Sosyal medya şöhretleri denilince akla gelen tek şey; aforizma yazıp takipçi toplayan, markaların düzenlediği partilerde fink atarak onların reklamlarını yapan kişi. Ama bu son Van depremiyle anlaşıldı ki kazın ayağı öyle değil

Twitter’da yapılan trend topik olayları bana hep hava civa geliyordu, gideceği nokta bile yok diye düşünüyordum. Depremzedeler için bir anda toplanıp, organize olunduğunu görünce resmen kendi dediğimi yuttum diyebilirim. Moda bloggerları bir yandan, Styleboom’u, Koray Caner’i, tutup Van’a giden Deniz Eslek’i; Kutup Zencisi’nden tut, Ege Bamyası’na, CeriLevis’inden, Ferdi Carrefour’a, Evrim Güvenç, Zodyaklı ve rumuzunu sayamayacağım binlerce insan, orada günlerce o kadar çırpındı ki yardım etmek için. Ve onca uğraş işe yaradı, en güzeli de bu oldu. Sadece parti parti dolaşıp popomuzu göstermiyormuşuz yani markalara. Haa hâlâ var onlardan ama onları da ben adam yerine koymadığım için sorun değil.

Haberin Devamı

Şişli Belediyesi çok çalıştı
Evde kışlık namına ne var ne yoksa kalın kazakları, montları hatta yeni kitap için hazırladığım eşantiyon battaniyelerimi kolileyip, Şişli Belediyesi’ne götürdük. Mustafa Sarıgül sağ olsun, çok iyi karşıladı, her gelenle ayrı ayrı ilgilendi, neredeyse sabaha kadar orada bekledi, telefonları bile adam açtı. Mustafa Sarıgül denilince eskiden aklıma sadece solaryum makinesi (?) gelirken, şimdi bambaşka şeyler gelecek.

Kötülüğün bile bir şerefi vardır
Herkes bu denli çalışıp, orada ailesini kaybetmiş çocuklar; çocuklarını kaybetmiş babalar için en azından bir kazak onu ısıtsın diye uğraşıp, belediyede kolileri toparlarken, bazı kolilerin içinden çıkanlara inanamazsınız. Ağzıma gelebilecek olan bütün küfürleri saydım diyebilirim onları görünce.
İki büyük ve ağır koli bıraktı arabanın biri, içini bir açtık, içi sırf taş, taşın üstünü de dalga geçer gibi beyaz örtüyle kapatmışlar. Başka bir kolinin içerisine kombinezon ve tüylü kelepçe koymuş... Neyse bir şey derdim ama. Eski bikinilerini yollayan gerizekalı kadının o an ne düşündüğünü çok merak ediyorum. Yani kılını kıpırdatmayan, hiç yardım etmeyen biri için ağzımı açıp tek kelime etmem ama bu yardım yoluna da engel koyan, dalga geçen içi gerçekten kötülükle dolu insanlar için çok pis laflar hazırlardım! Kötülük bile değil bence bunun adı, kötülüğün bile bir şerefi vardır, en azından yapan kişiye sağladığı bir çıkar vardır. Bunda öyle bir şey de yok, engel var tam tersi. Ama yine de yıldırmadı kimseyi bu durum.

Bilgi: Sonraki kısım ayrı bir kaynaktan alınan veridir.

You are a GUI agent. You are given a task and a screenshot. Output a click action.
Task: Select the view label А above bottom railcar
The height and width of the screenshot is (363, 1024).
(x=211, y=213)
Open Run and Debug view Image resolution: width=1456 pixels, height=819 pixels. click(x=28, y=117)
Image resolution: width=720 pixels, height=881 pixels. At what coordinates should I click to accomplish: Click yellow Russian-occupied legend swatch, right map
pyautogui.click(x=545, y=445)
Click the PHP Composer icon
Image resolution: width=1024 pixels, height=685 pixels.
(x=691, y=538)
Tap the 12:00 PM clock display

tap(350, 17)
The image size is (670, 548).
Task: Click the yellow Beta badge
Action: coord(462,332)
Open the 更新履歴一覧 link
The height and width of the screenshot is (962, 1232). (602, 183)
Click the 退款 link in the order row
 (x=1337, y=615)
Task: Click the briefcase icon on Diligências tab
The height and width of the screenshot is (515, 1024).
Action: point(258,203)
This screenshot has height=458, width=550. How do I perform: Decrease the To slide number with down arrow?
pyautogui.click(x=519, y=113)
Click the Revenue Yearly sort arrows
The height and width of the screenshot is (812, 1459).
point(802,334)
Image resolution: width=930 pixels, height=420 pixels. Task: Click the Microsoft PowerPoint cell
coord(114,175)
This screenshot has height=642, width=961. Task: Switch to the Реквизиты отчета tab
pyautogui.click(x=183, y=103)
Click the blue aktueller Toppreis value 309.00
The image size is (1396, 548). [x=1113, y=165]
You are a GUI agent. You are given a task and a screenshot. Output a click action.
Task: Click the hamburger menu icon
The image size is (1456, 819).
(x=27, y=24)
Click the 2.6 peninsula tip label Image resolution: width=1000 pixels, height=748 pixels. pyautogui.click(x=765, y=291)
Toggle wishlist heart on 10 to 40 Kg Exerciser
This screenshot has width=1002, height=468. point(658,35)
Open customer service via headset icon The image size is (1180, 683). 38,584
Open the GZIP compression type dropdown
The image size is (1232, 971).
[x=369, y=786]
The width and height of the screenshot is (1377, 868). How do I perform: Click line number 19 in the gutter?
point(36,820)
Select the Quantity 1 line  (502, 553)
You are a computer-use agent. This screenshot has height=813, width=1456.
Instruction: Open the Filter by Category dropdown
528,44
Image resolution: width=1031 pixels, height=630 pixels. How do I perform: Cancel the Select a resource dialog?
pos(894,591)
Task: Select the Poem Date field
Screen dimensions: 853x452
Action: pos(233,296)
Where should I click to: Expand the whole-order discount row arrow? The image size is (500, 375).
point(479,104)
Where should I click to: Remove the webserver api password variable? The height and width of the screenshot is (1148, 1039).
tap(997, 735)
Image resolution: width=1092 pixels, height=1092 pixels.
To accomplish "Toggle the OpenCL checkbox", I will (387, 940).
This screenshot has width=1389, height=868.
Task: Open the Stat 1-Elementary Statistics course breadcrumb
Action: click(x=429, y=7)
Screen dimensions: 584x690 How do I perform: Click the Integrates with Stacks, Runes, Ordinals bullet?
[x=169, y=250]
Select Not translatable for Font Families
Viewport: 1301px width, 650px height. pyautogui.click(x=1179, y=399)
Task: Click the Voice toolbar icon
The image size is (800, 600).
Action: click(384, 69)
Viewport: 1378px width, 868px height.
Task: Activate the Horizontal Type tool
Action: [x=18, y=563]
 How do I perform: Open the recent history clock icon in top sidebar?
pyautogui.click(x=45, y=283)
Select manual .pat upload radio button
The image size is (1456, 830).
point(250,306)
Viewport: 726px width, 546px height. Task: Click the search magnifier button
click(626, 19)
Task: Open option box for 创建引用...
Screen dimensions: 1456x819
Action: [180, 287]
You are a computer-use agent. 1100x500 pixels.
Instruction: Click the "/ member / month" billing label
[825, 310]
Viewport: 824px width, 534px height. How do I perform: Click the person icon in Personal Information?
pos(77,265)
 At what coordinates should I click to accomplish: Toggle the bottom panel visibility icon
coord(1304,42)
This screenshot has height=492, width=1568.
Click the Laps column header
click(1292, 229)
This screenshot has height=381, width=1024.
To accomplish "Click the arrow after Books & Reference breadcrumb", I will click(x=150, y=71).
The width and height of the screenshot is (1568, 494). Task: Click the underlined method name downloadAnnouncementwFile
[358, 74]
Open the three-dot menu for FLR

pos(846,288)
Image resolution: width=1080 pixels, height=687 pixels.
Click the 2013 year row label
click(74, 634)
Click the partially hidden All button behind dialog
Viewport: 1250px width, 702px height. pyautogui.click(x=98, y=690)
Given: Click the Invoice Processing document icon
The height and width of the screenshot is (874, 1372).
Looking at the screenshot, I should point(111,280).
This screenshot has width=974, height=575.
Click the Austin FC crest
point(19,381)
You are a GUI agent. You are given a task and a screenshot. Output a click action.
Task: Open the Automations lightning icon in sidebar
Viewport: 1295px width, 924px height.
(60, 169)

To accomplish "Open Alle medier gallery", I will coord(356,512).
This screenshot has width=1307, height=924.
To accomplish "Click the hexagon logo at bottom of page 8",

Aksine o taşları gördükçe markete gidip daha fazla çocuk bezi alan insanlar oldu. Ünlüsü ünsüzü neredeyse herkes oradaydı, benim gördüklerimden Melisa Sözen o kadar çok çalıştı ki kız bayılıp gidecek sandım bi yerde, BKM oyuncularının uğraşı, Nurgül Yeşilçay’ın topuklu ayakkabılarla dolanması. Herkesin tek bir amacı vardı, bir kişiye bile olsa yardım etmek.


insanlık sınavı

Yazının Norma’sı:

Twitter’dan okuduğum kadarıyla, koyduğu montun cebine telefonunu yazan kişiye, cevap olarak “Abi montun üzerimde. Bir gün düşersen ben de senin elinden tutacağım” yazan deprem-zededen sonra, deprem vergileri nerede bilmi-yorum ama en azından yollanan montlar onların üzerinde, onu bilmek bile rahatlatıyor insanı.